Smaller plants (annuals and others) tend to cluster under shrubs for several reasons.

  1. The soil is more fertile there (see above)
  2. Seeds of plant tend to accumulate under shrubs as wind (carrying seed) is slowed by the shrub canopy.
  3. It is less hot and dry under a shrub canopy. Although the shrub does use water, the shade cast by the shrub canopy reduces surface evaporation, making the soils less dry for small plants that see only the surface environment. The cooler, more mesic environment under a shrub canopy promotes seedling survival.

 

Salt Flats

Salt flats or salt pans can occur in depressions in deserts. Salt accumulates on the surface of the soil. Few plant species can tolerate such a saline environment.

Salt flat

Please read about the factors that cause salt flats to form by following this link.

Salt in the soil is detrimental to plants in two ways:

  1. Salt increases the osmotic concentration in the soil solution, making it more difficult for plants to take up water
  2. Salt ions are toxic at high concentrations in cytoplasm (interfering with protein folding, etc.)

Plants that can tolerate higher levels of salt in soil may...

  1. ...exclude salt at the root. (But most plants do this to some degree, and it is never completely effective.)
  2. ...sequester salt in vacuoles in the plant's cells. Some salt-tolerant plants have succulent ephemeral tissues. Succulence indicates the presence of cells with large vacuoles and the capacity to store a lot of salt. There is a limit to how much salt a single cell can store, however, so salt-tolerant plants with succulent tissues tend to have cells that don't live a long time.
  3. ...secrete salt solution from glands on the plant surface

The plants below are found both in salt marshes along the coast and in salty areas of drier inland areas.

Salicornia (pickleweed) has a succulent stem where salt can be stored in vacuoles. Note that the living cells in the older part of the Salicornia, below, are dying (presumably, full of salt).

Distichlis spicata (salt grass) is a species that excretes salt from glands on its leaves. (You can see the dried salt crystals on the plant below.)

Salicornia and Distichlis

Riparian Areas and Oases

Where water comes to the soil surface you often find trees in deserts. Riparian forests of willows, cottonwoods and other trees may be found along creeks and rivers.

Riparian area in desert

Palm oases, near streams and springs in the desert, support California's only native palm species, Washingtonia filifera.

 

Effects of Non-native, Invasive Species

Despite the harsh climate, some non-native species have become invasive in desert systems.

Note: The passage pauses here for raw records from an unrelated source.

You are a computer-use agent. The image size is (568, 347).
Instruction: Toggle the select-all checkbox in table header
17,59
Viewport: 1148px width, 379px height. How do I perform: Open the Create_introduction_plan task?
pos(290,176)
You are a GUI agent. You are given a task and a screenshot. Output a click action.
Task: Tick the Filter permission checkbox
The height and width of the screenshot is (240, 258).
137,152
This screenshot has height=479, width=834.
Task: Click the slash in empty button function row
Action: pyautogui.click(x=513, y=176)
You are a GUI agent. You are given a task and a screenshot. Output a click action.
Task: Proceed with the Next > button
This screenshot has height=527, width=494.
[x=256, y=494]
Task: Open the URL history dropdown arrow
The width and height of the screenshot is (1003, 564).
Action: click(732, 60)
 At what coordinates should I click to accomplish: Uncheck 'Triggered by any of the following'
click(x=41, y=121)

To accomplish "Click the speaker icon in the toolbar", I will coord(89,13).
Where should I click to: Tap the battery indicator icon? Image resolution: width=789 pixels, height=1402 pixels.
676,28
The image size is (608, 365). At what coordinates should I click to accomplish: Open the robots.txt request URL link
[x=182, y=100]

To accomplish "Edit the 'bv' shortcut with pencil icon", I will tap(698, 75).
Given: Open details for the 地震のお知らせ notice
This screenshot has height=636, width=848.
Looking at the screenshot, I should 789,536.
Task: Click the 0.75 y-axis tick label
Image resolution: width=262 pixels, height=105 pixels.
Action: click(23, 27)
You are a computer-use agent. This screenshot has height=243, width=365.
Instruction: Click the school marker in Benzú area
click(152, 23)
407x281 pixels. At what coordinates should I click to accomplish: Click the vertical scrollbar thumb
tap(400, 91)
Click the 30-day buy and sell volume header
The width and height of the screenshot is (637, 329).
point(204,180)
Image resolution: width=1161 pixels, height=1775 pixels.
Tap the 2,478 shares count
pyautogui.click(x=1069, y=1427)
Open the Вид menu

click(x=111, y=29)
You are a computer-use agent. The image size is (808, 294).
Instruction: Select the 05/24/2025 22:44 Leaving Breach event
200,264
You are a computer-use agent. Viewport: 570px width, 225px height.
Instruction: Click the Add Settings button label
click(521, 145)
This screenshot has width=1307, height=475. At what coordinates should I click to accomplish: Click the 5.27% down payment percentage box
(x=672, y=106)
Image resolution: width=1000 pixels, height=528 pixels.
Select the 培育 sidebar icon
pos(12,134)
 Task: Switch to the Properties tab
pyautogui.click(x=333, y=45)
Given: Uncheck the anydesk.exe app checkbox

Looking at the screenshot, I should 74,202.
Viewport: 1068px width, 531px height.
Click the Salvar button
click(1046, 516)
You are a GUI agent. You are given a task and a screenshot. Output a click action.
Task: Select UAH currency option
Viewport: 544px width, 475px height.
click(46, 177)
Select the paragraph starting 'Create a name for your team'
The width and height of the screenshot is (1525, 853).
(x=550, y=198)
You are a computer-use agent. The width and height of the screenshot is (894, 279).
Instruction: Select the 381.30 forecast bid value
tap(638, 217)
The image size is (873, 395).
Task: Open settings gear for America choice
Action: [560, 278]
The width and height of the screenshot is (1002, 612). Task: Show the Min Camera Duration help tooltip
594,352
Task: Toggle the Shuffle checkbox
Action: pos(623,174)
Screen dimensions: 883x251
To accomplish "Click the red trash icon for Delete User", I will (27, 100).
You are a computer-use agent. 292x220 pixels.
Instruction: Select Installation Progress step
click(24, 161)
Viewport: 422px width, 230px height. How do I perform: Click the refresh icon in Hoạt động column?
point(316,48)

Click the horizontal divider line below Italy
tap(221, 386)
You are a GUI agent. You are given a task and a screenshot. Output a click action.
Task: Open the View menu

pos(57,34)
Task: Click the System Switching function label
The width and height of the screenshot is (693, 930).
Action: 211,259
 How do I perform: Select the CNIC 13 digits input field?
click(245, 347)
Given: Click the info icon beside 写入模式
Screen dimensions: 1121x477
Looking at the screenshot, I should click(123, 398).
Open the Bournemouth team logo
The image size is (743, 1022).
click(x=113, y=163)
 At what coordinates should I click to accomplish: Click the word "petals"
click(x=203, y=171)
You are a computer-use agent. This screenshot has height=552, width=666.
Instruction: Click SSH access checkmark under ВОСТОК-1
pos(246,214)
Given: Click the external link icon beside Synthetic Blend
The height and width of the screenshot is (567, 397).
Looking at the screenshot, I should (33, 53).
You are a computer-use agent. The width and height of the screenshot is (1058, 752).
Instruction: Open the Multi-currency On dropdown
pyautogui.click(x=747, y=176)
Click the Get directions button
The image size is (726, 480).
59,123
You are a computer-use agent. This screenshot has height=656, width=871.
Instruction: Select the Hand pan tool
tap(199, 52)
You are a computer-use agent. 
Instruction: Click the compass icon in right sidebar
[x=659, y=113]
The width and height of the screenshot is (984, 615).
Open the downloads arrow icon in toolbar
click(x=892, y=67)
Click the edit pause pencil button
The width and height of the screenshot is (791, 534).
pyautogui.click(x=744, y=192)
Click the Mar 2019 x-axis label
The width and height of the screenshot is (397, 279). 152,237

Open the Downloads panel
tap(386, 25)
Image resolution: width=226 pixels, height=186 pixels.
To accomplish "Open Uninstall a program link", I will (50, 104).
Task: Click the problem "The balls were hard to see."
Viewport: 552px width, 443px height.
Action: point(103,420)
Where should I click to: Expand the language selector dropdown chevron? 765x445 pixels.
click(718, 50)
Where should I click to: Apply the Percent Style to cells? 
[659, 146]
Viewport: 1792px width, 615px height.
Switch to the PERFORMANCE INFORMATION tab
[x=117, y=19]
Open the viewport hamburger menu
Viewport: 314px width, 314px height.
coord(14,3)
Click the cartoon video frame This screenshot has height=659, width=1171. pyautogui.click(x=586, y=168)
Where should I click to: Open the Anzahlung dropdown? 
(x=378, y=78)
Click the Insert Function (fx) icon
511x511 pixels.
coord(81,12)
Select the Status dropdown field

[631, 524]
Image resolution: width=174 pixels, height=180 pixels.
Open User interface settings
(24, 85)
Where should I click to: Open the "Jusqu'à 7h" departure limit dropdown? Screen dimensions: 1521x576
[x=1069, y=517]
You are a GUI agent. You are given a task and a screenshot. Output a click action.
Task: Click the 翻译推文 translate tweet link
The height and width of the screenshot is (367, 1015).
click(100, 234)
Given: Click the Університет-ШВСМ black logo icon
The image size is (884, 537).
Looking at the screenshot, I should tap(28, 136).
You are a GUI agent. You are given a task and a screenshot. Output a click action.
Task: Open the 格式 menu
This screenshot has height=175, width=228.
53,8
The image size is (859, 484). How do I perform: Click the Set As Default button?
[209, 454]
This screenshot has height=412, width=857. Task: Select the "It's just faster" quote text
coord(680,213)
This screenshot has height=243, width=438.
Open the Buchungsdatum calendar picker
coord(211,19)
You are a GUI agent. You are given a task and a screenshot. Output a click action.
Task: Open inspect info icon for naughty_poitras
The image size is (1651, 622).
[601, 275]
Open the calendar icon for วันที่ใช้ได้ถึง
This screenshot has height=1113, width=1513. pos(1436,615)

Tamarix spp. (tamarisk or salt-cedar) has been widely planted. It was introduced into the west in the 1800s as a source of wood, shade, and erosion control. Since then, Tamarix species have taken over many riparian areas, displacing the native willows and cottonwoods.

Dense stand of Tamarix

Annual grasses from Europe and Eurasia have colonized large tracks of desert, threatening desert species by promoting fire. Most desert species do not tolerate fire. It is thought that fire was rare in deserts in the past due to the discontinuous fuels. (Bare spaces between shrubs would prevent any fire started by lightening from spreading far.) The presence of the introduced annual grasses provides a thicker, more continuous layer of dead fuels in the desert, helping fire both start and spread.

In the Great Basin, it is cheatgrass (Bromus tectorum) that fills in the interspaces between sagebrush plants. Great Basin sagebrush (Artemisia tridentata) does not tolerate fire, and has been eliminated from large area of the Great Basin by repeated fires.

Bromus tectorum in the Great Basin

In the Mojave Desert, it is primarily Bromus rubens (red brome) that has colonized the desert. As noted previously, most desert plants are intolerant of fire. The fire-response of the Joshua tree (Yucca brevifolia), however, is not unclear. In some places, fire appears to completely kill the Joshua tree; in other places Joshua trees have resprouted after fire. The cause of that variation in fire response is not known yet.